Jan Beyersmann - Can today's intention to treat have a causal effect on tomorrow's hazard function?

You are all invited to an exciting seminar at Biostats on Thursday November 30th @ 15:15.

Thursday, November 30 @ 15:15:

Speaker: Jan Beyersmann, Institute of Statistics, Ulm University

Title: "Can today's intention to treat have a causal effect on tomorrow's hazard function?”

Abstract: Hazards condition on previous survival, which makes them both identifiable based on censored data and the inferential key quantities of survival analysis. It also makes them subject to critique from a causal point of view. The worry is that after randomization of the intention to treat a more beneficial treatment will help sicker patients to survive longer, rendering treatment intention and markers of sickness dependent after time origin. Called ‘collider bias’, this is interpreted as breaking randomization and therefore complicating detection of a causal treatment effect. The strange part of this argument is that the situation at later times is explained as a causal consequence of treatment. I will try to review this dilemma - identifiability vs. causal concerns - and argue that there is a causal effect of today’s intention to treat on the future hazard function, if interpreted in a functional way. I will also argue that things are the way they should be and ‘collider bias’ really ‘collider effect’, that the latter has little to do with time-to-event, and that piecewise constant hazard ratios carry information on how treatment works.

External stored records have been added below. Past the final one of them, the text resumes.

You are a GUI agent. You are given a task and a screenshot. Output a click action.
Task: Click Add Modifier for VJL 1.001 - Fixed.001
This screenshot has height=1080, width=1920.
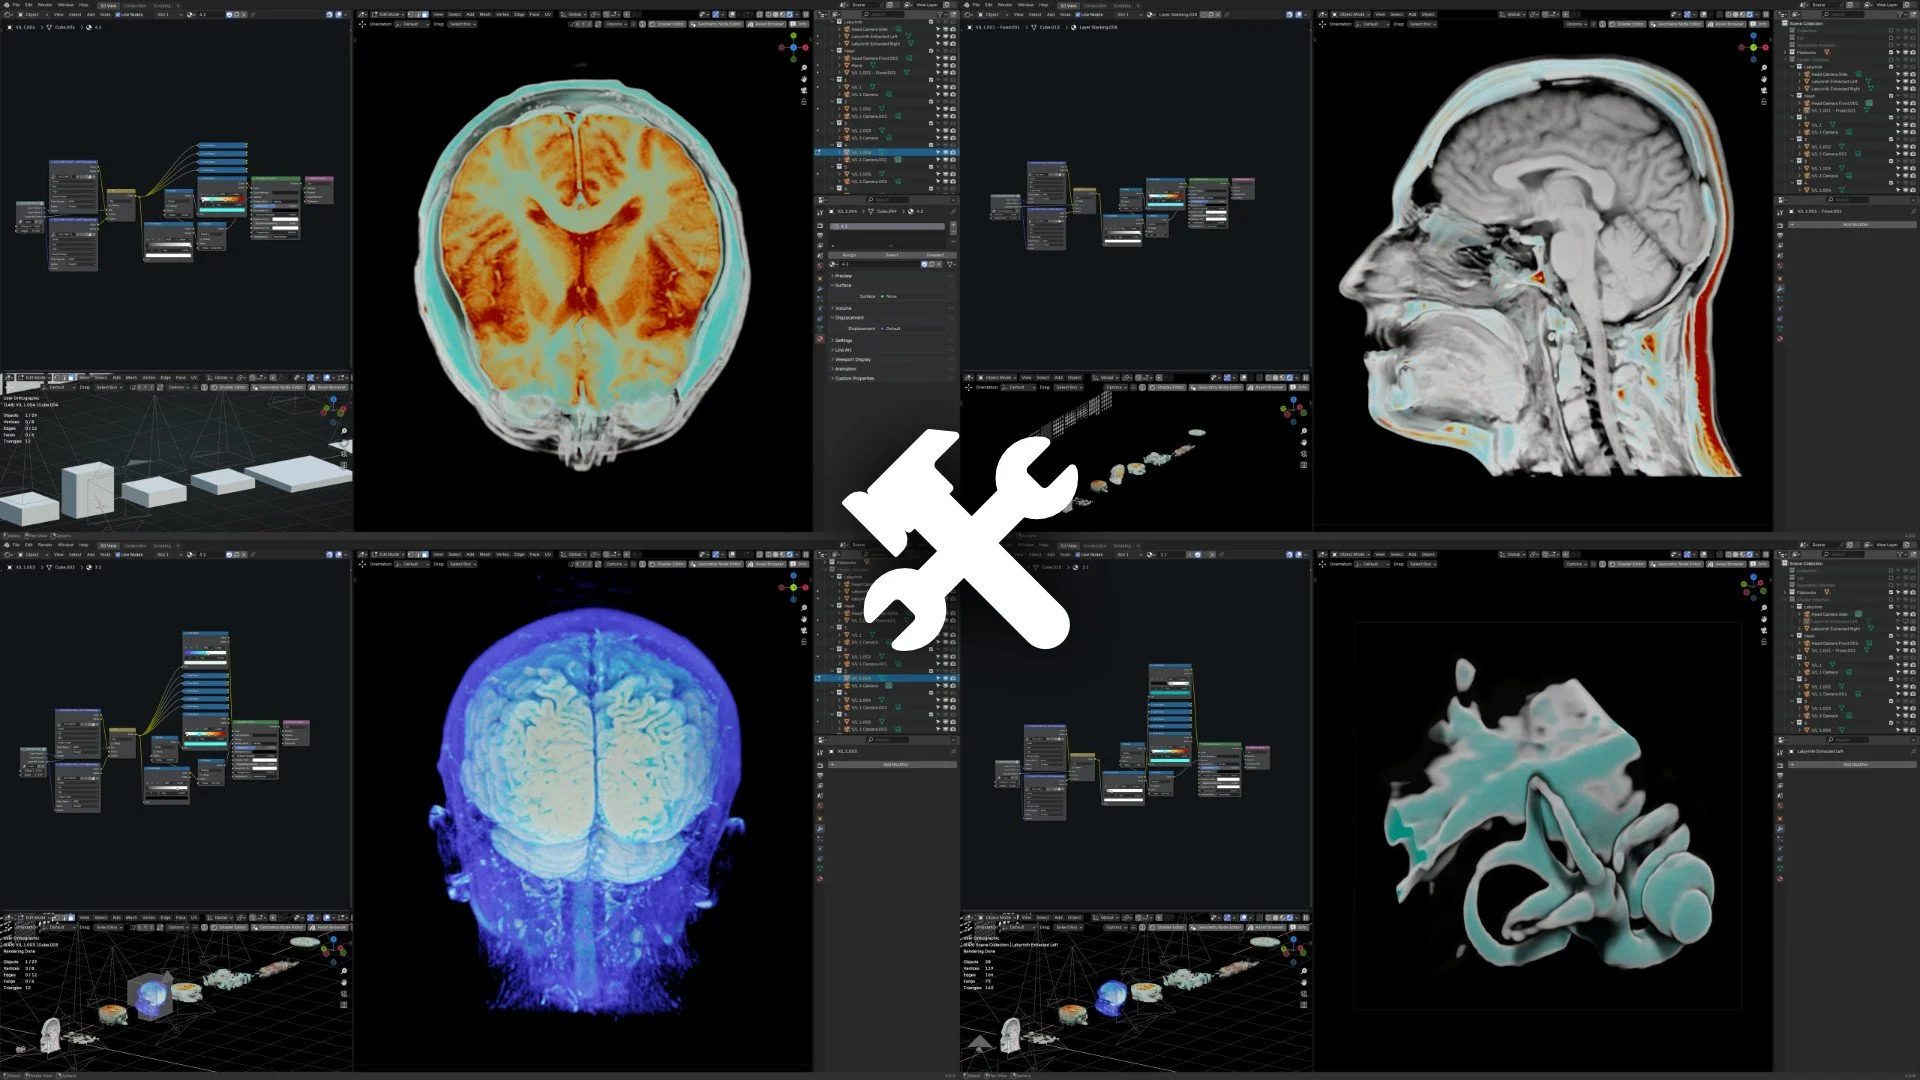(1855, 224)
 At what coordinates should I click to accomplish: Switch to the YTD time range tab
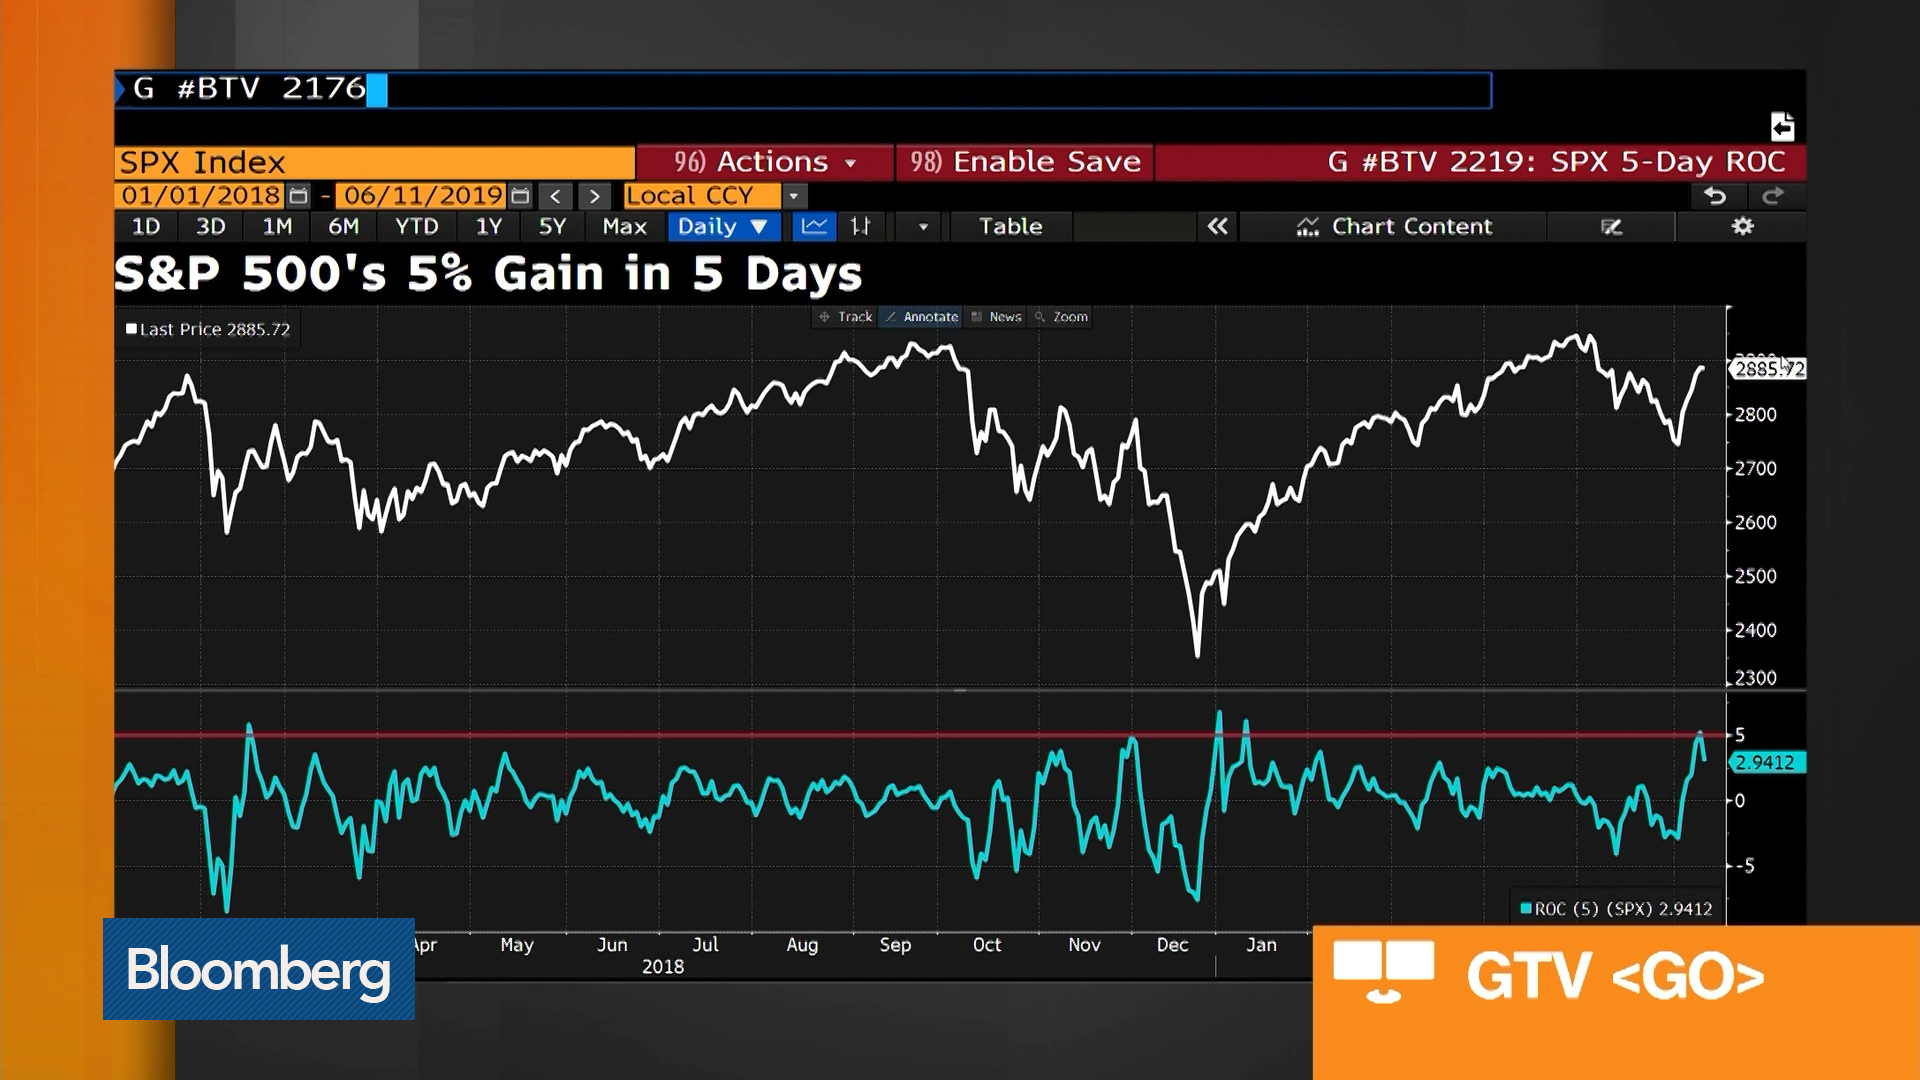point(416,227)
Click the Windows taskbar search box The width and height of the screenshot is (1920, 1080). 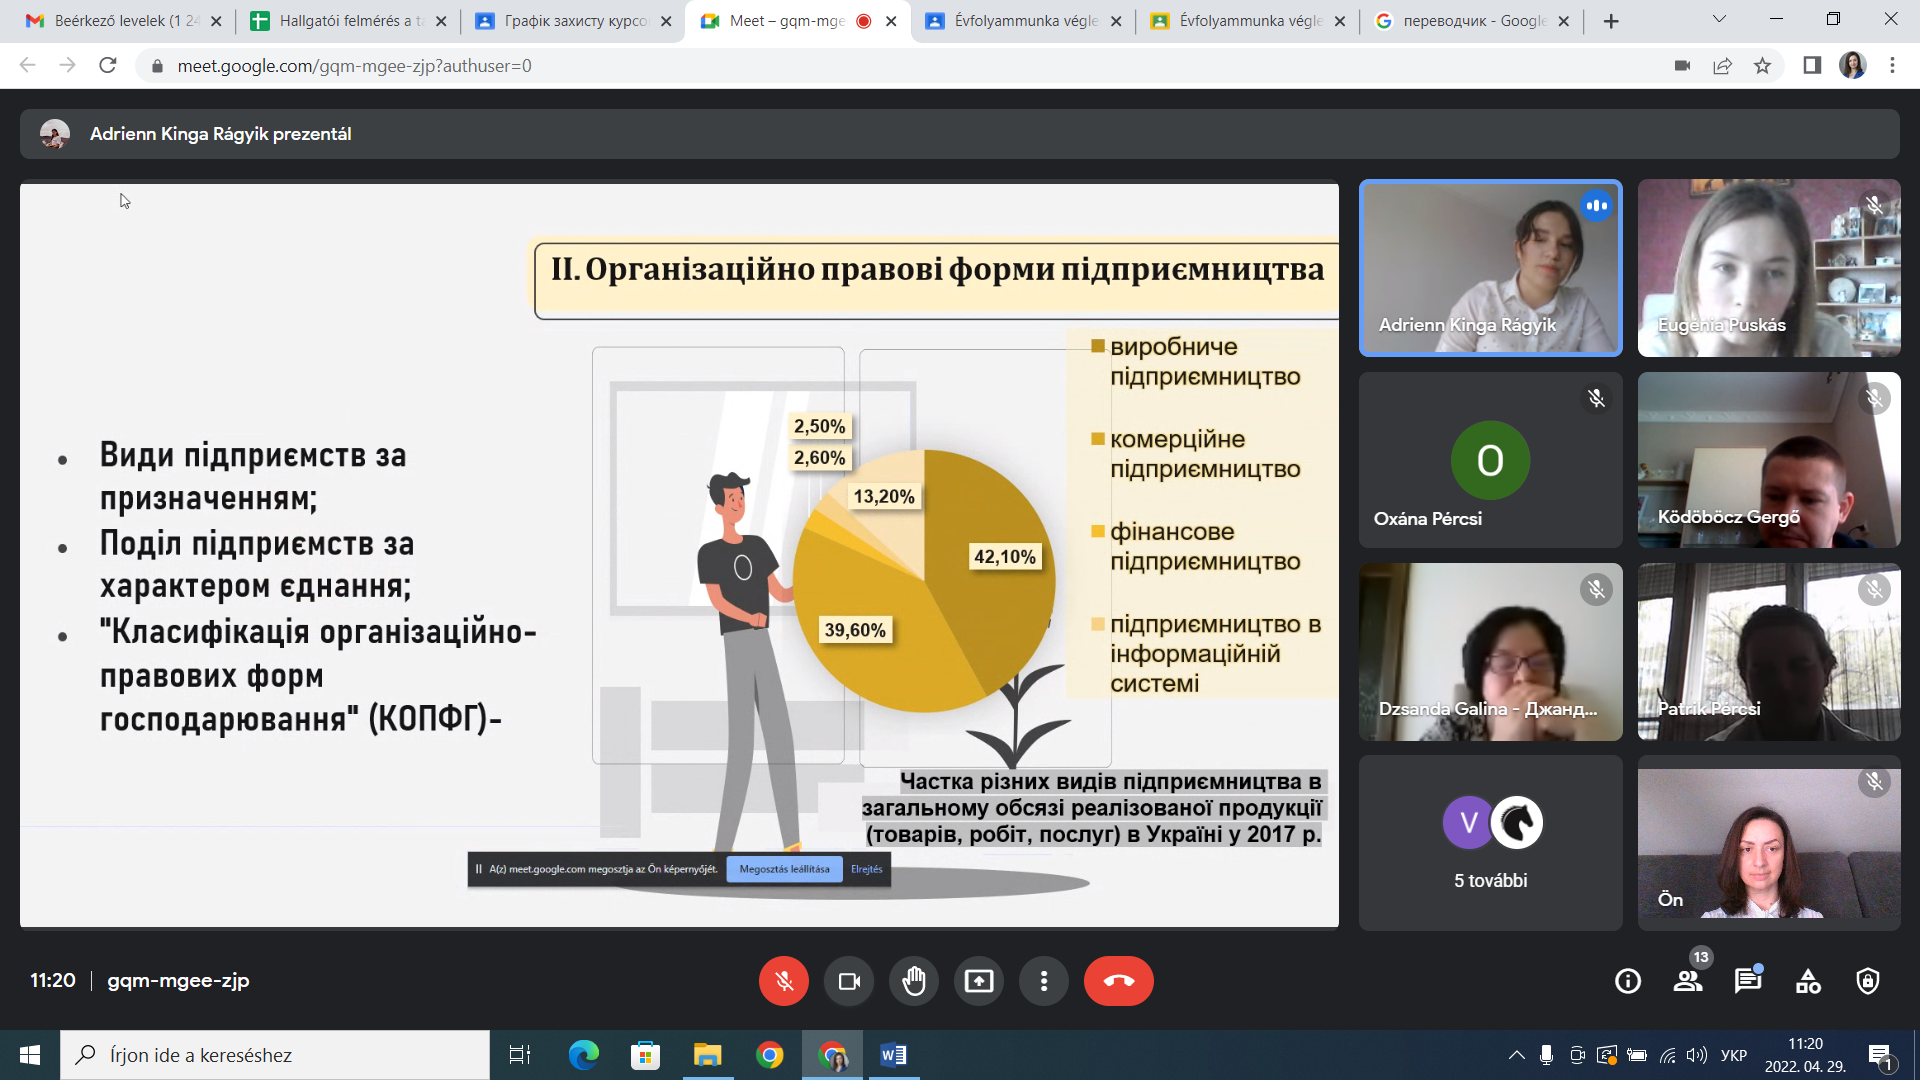click(275, 1055)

My impression is that the debate is a bit pointed, but that there is general agreement that analyses of hazards - where the causal effect is hidden or perhaps obvious - should routinely be translated onto the probability scale. My worry is that these subtleties are lost in translation and I will illustrate matters with a (typical?) example from benefit-risk assessment in Germany, where a company managed to both claim a better and a worse safety profile of their drug, while only partially acknowledging the need to account for censoring. Time permitting, I will also discuss a multistate approach to g-computation motivated by a phase 3 trial of non-small-cell lung cancer patients where the experimental treatment was put on’(‘clinical’) hold by the FDA for some months shortly before recruitment was completed. The aim of the analysis is to estimate the survival distributions (sic) in the hypothetical scenario where the put-on-hold hazard is equated with zero (sic). The difficulty is that time-to-clinical-hold and time-to-death are not independent.